[DATASET EXCERPTS — start]
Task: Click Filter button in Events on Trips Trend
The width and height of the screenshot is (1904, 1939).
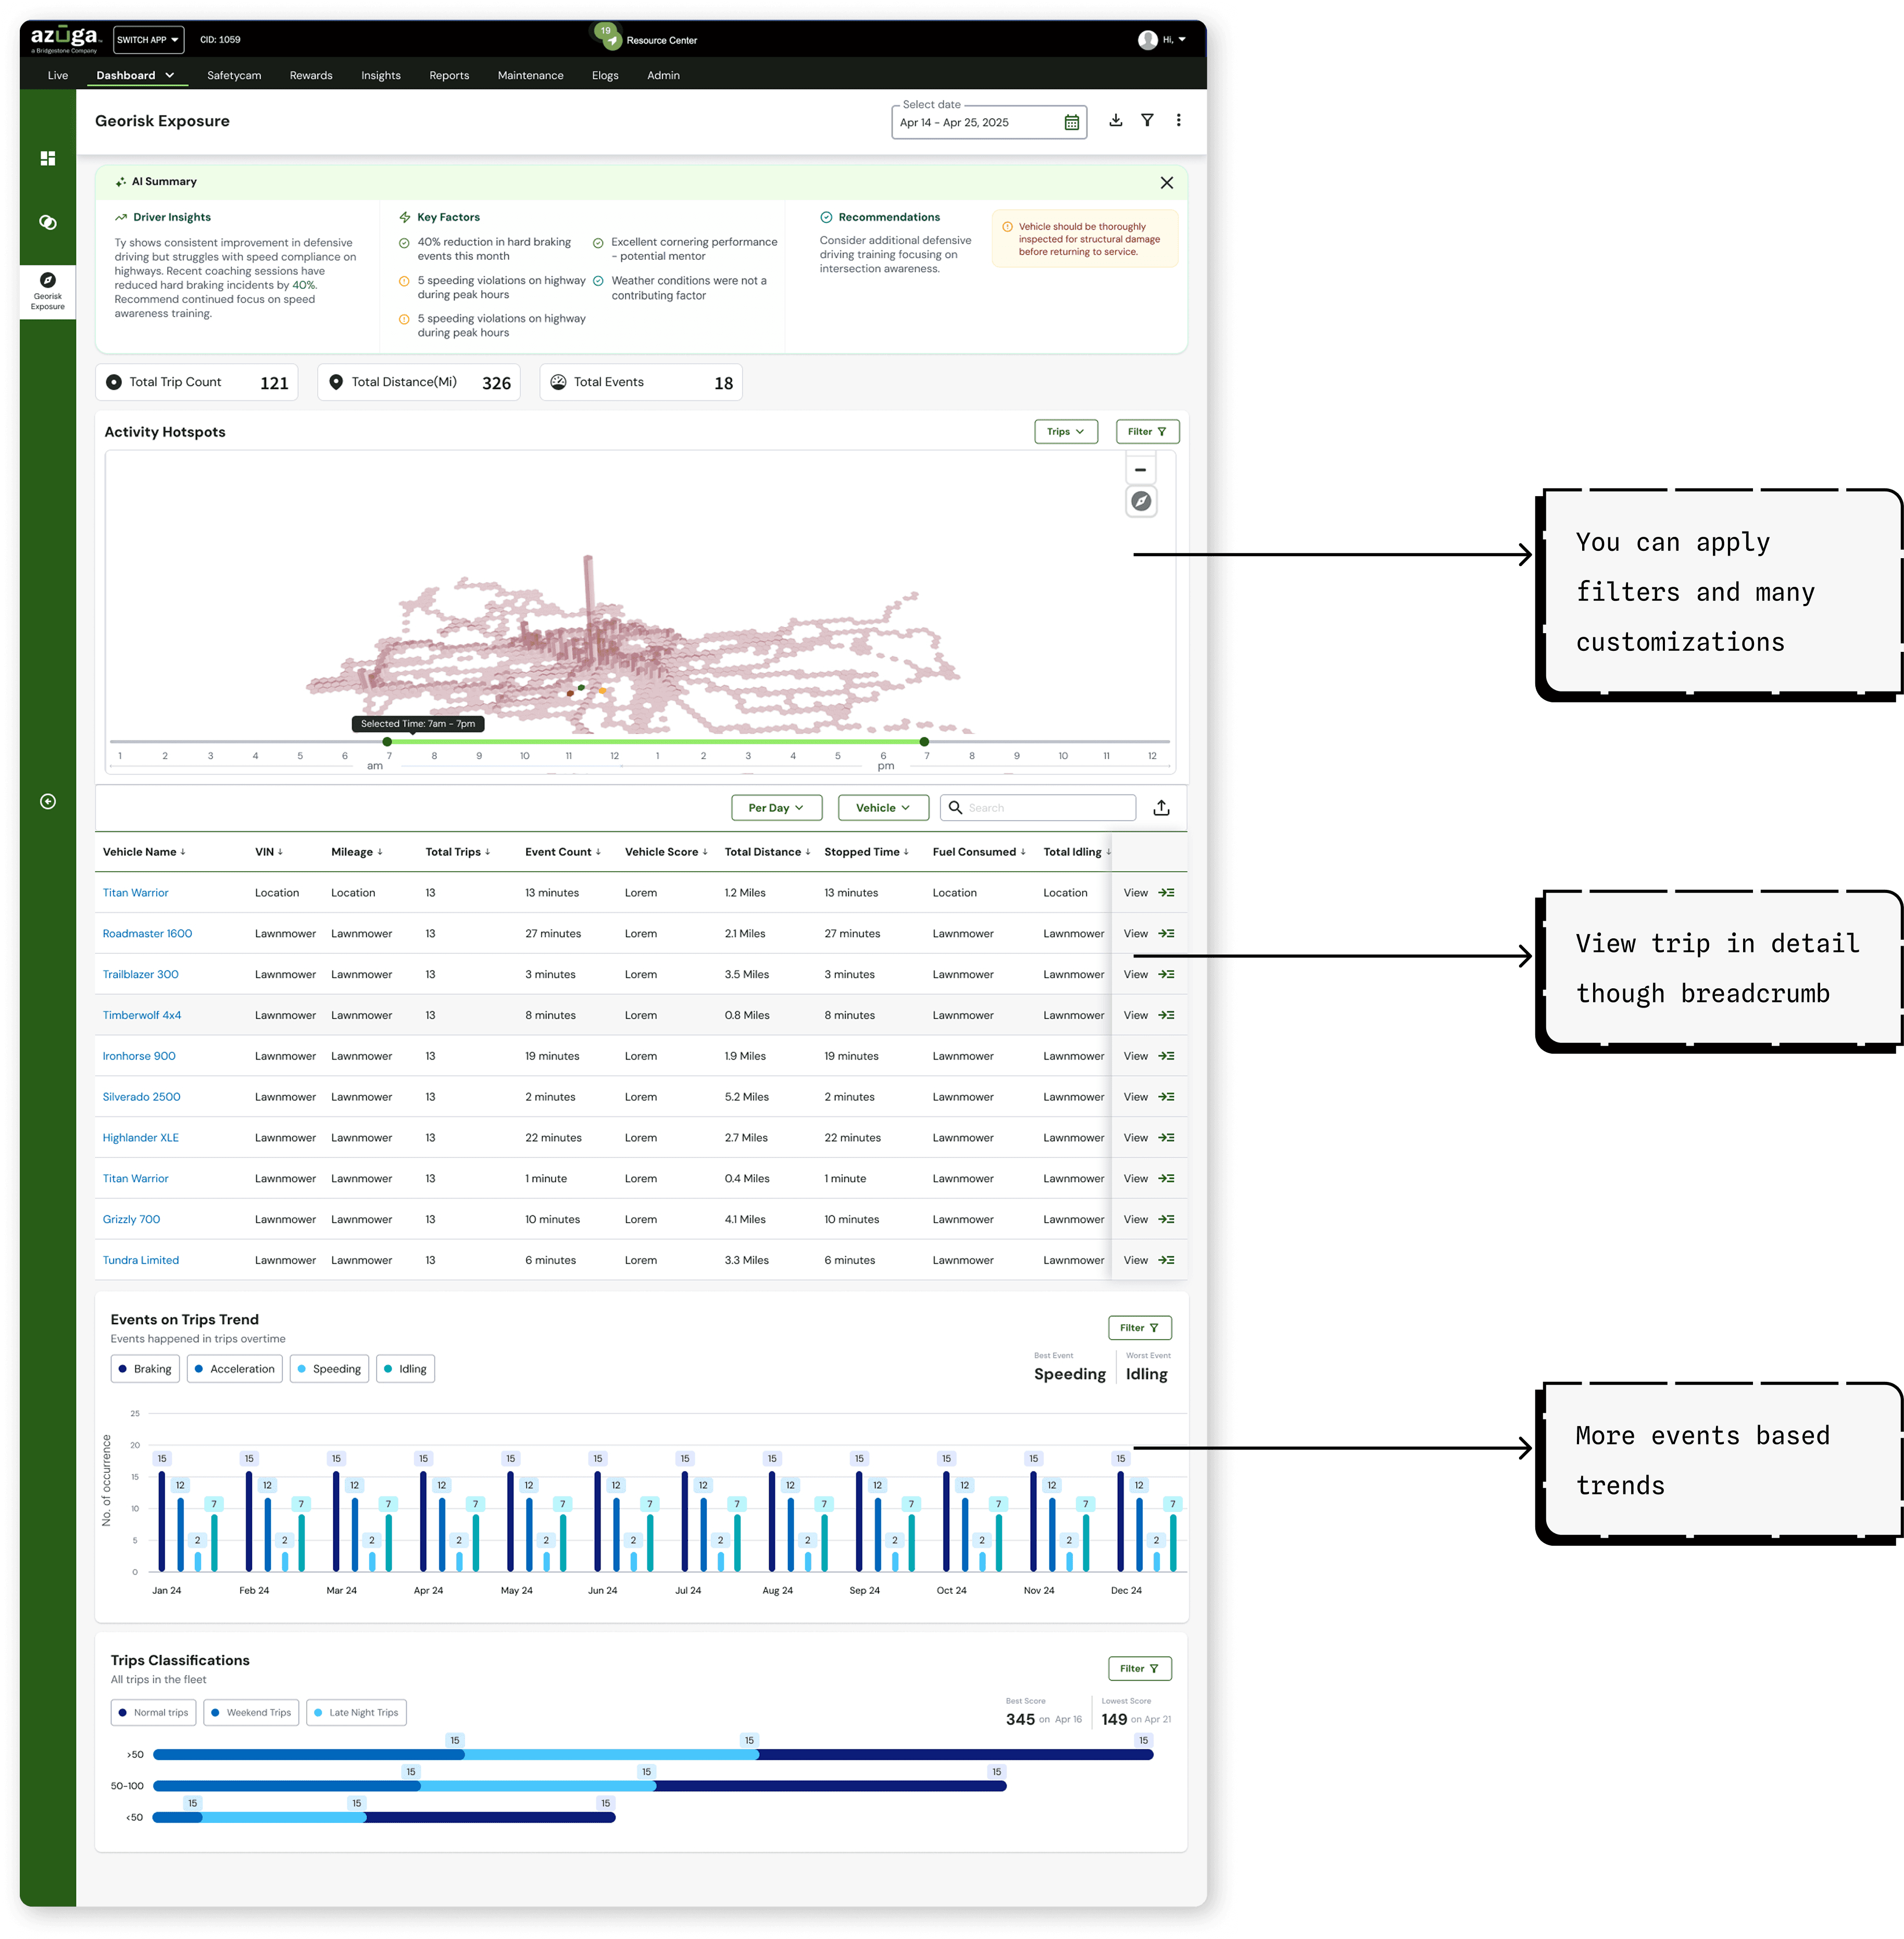Action: coord(1139,1328)
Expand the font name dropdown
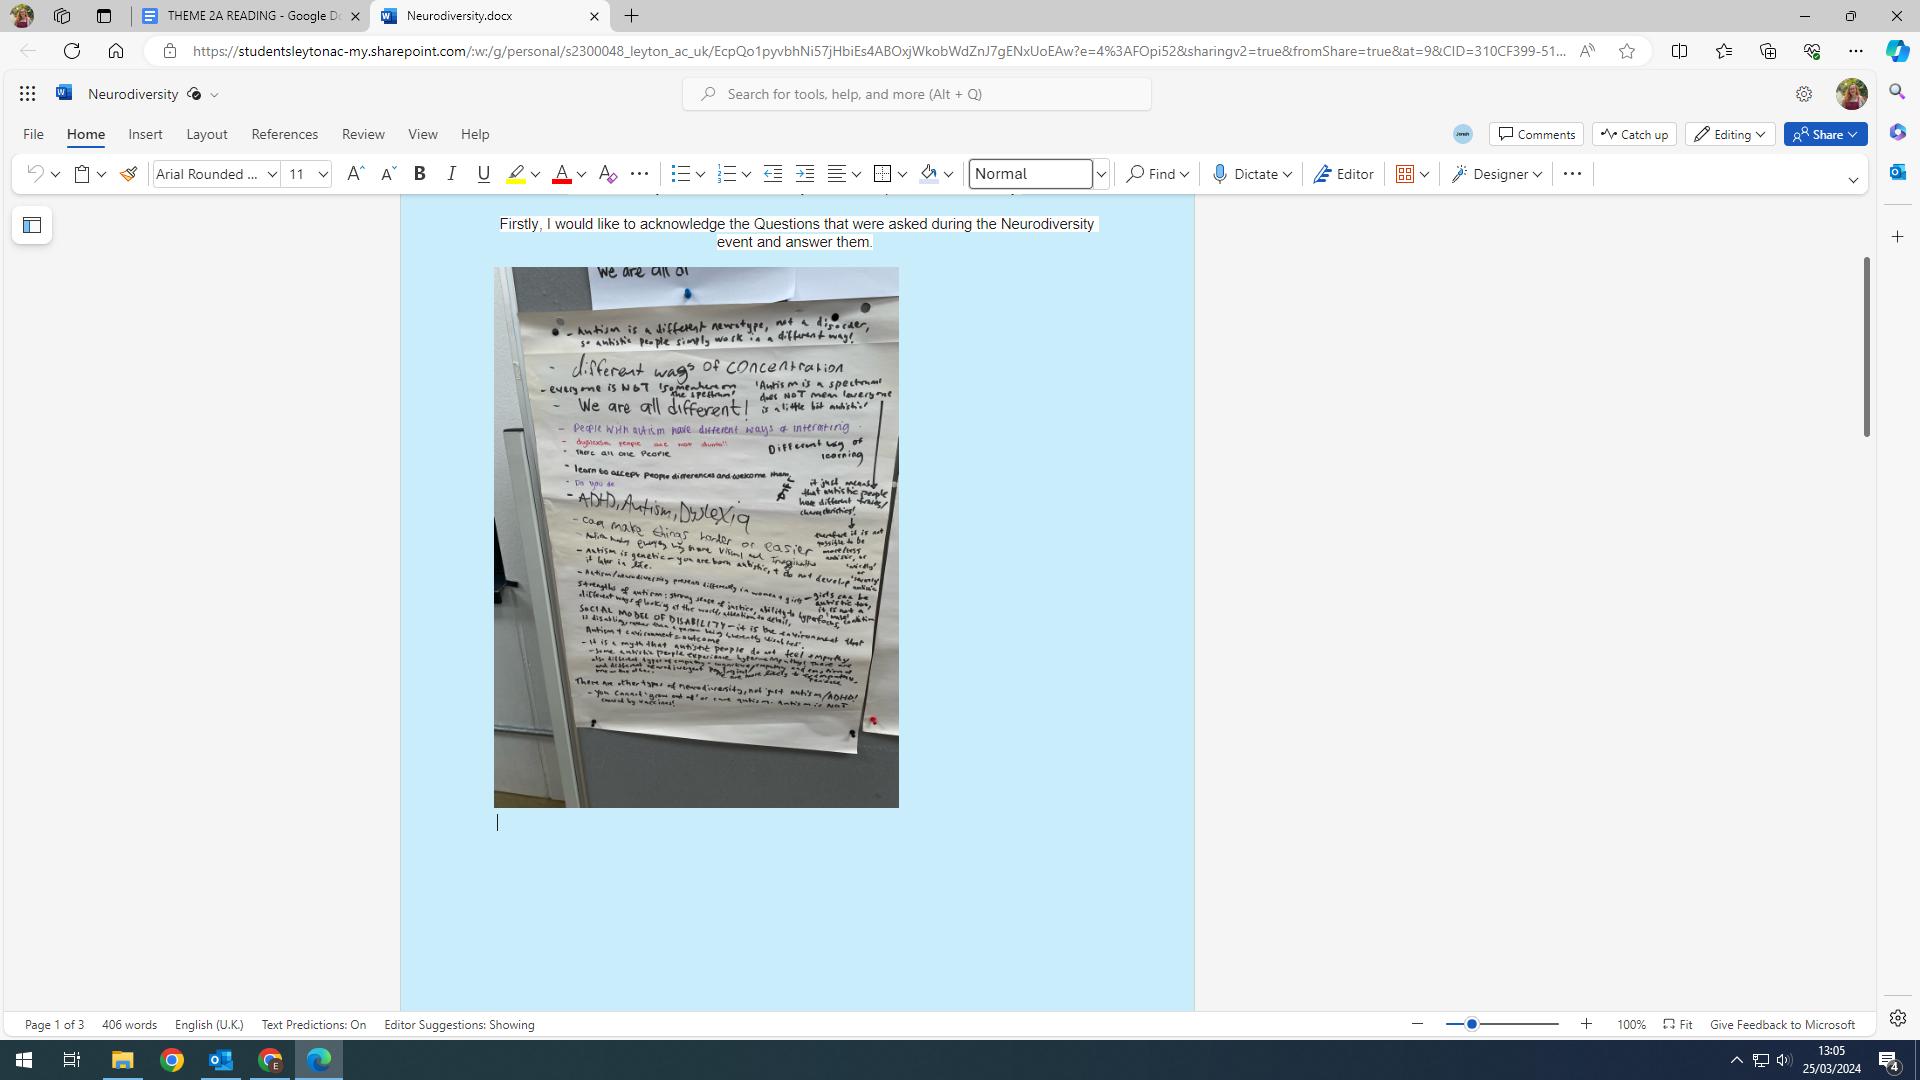Image resolution: width=1920 pixels, height=1080 pixels. click(272, 174)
[DATASET EXCERPTS — finish]
# [YOUR TASK]
Exactly reproduce the lines beginning at the one that contains "The width and" and ending at the final line of the material, with the pictures left out.

# [TASK SOLUTION]
The width and height of the screenshot is (1904, 1939).
Action: coord(1139,1328)
Expand the font name dropdown
Image resolution: width=1920 pixels, height=1080 pixels. click(272, 174)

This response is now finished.